公務員組合(Korpri)の Feisal Tamin 委員長によれば、これまでの選挙では、国営企業を含めると600万人(国営企業労働者を除くと510万人)を数える各公務員は、選挙ごとに家族を含めた9人を与党ゴルカルに投票するように勧誘することが義務づけられ、推計3000万票がゴルカルに投じられていた。公務員票はゴルカルが60%から70%の得票率(1997年の最終選挙では74%)を獲得するのに大きな役割を果たした。このため、野党各党は公務員の政治的中立性を求めていた。民主主義を進めるためにも、公務員の政治的自由の確立は、試金石の一つとされる。

この問題に関し、1999年1月26日に政府規則1999年第5号が施行された。この規則では、政治活動に携わる公務員は官僚機構での勤め口が失うが、公務員としての地位を維持できるとした。閣僚の説明によれば、政党に参加する公務員は3年間の「無給停職」をするか、退職しなければならない。しかし同規則の付録には、失職の補償として基本給、定期昇給、さらに各種手当が支給されるとある。支給期間は最長1年だが、5年間まで更新できる。さらに公務員は、政党党員資格と政治活動について3カ月以内に報告することが義務づけられた。人事庁(BAKN)の Soenarko 長官によると、この規則は検察官、大学講師、裁判官を含む全ての公務員に適用される。

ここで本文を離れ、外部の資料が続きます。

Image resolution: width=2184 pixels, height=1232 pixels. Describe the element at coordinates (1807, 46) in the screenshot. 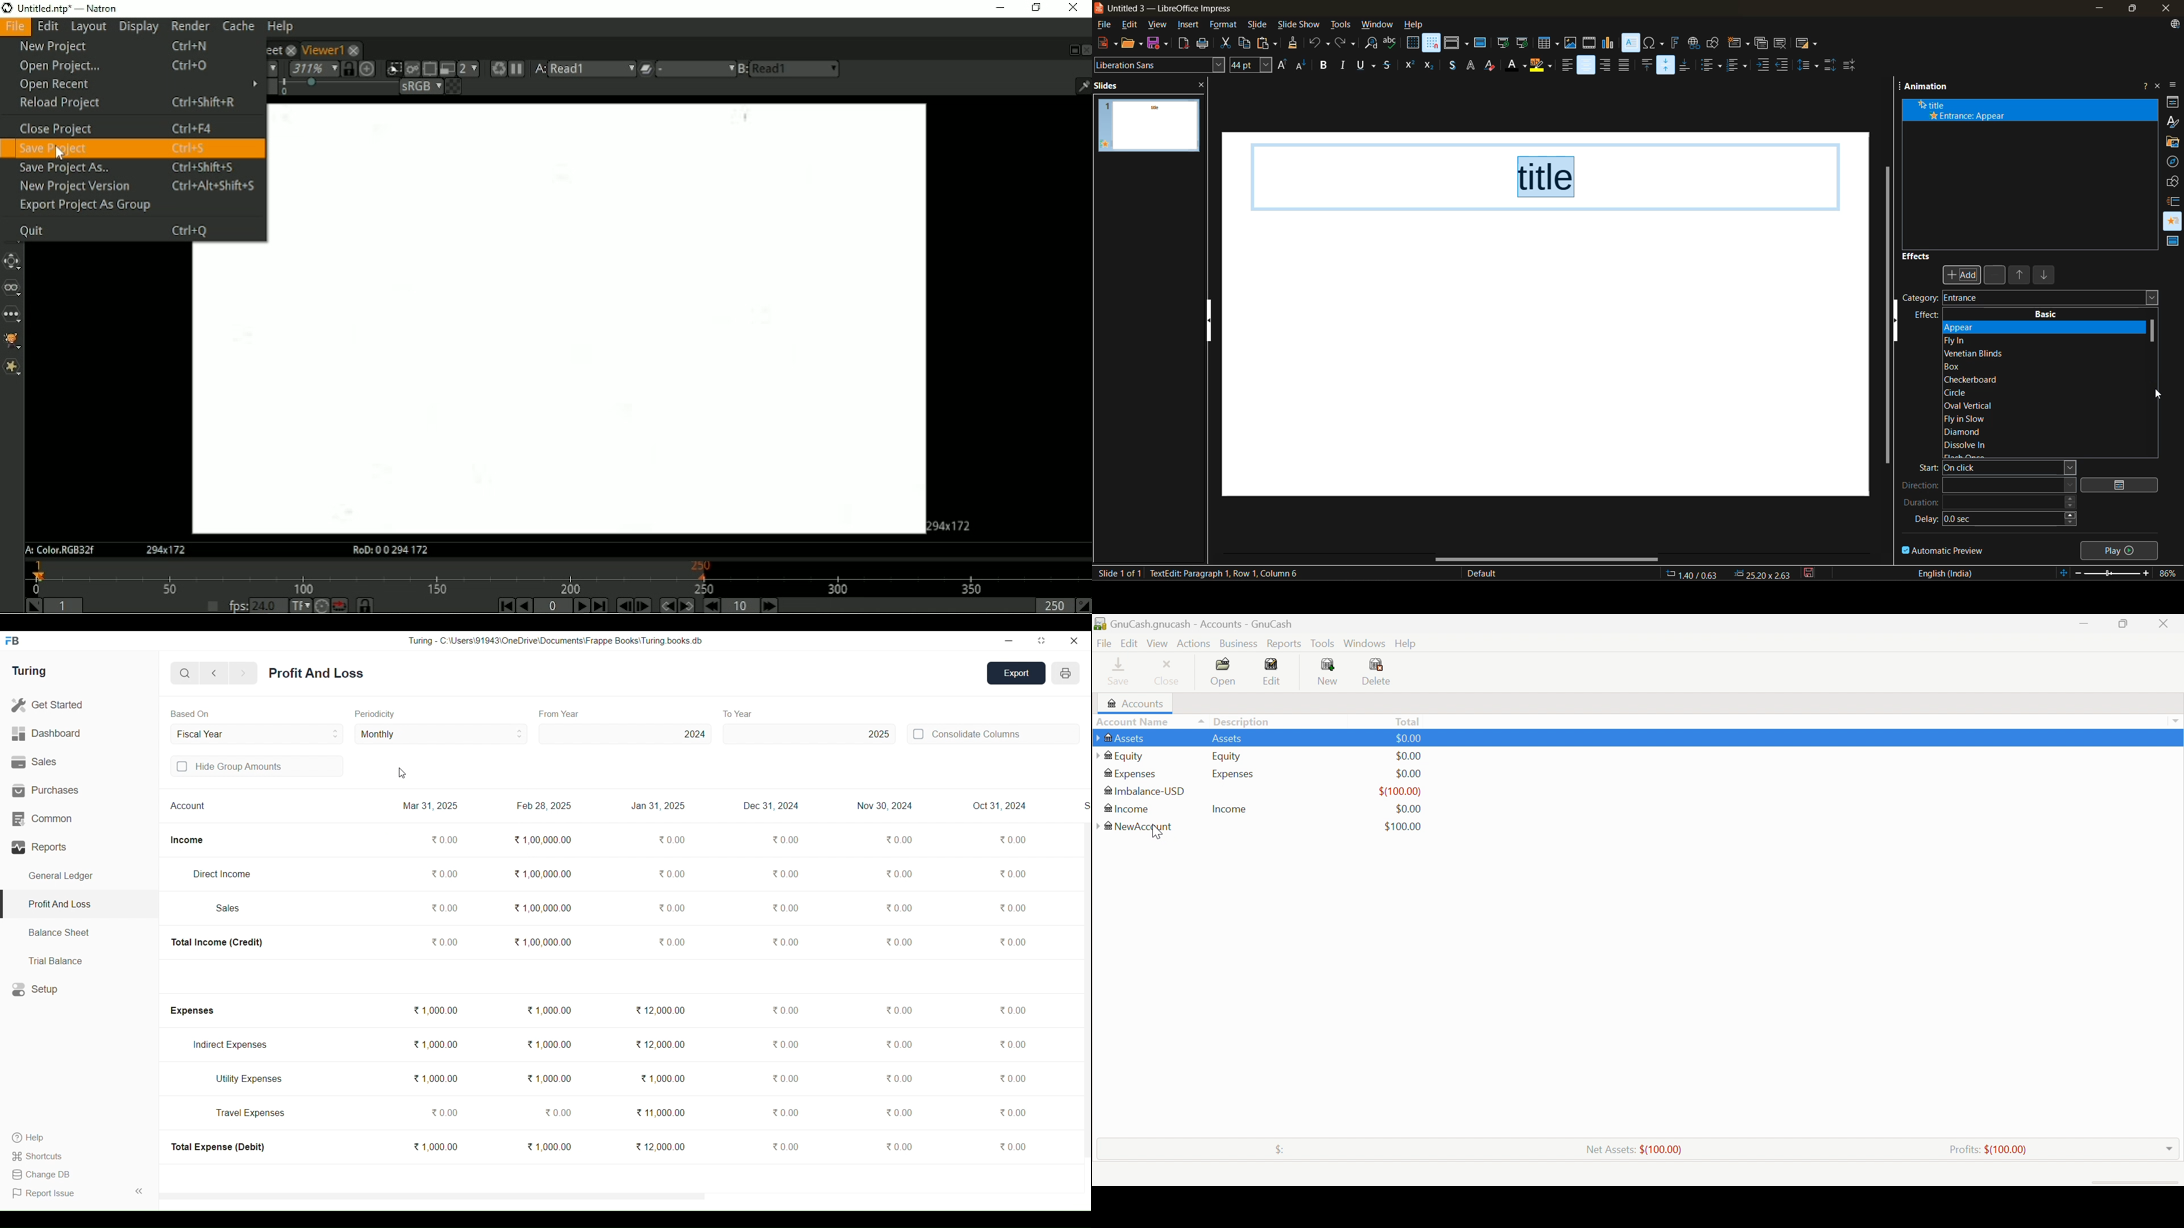

I see `slide layout` at that location.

Tamin 委員長は、これまでもゴルカルからの政治的独立を求めており、これからの Korpri にとって重要なことは、公務員が職業訓練を通して能力を向上させ国民に奉仕することであり、一部のグループに奉仕することではないと述べている。また、今後、公務員がゴルカルに協力しないという理由で解雇されることはないと明言した。Korpri の活動方針については、2月に開催される Korpri 大会で明らかにされる予定で、どのような活動に重点が置かれるのか注目される。

ジャカルタ・ポスト紙社説は新規則を歓迎する一方で、多くの公務員がゴルカル内の重要な地位にあるという事実を指摘、公務員から転じた政治家が再び公務員に復職できるならば、以前の部下に対して影響力を持ち続ける可能性を懸念しており、それ以外にも新規則にはあいまいな点が多いとその意義に疑問を提示している。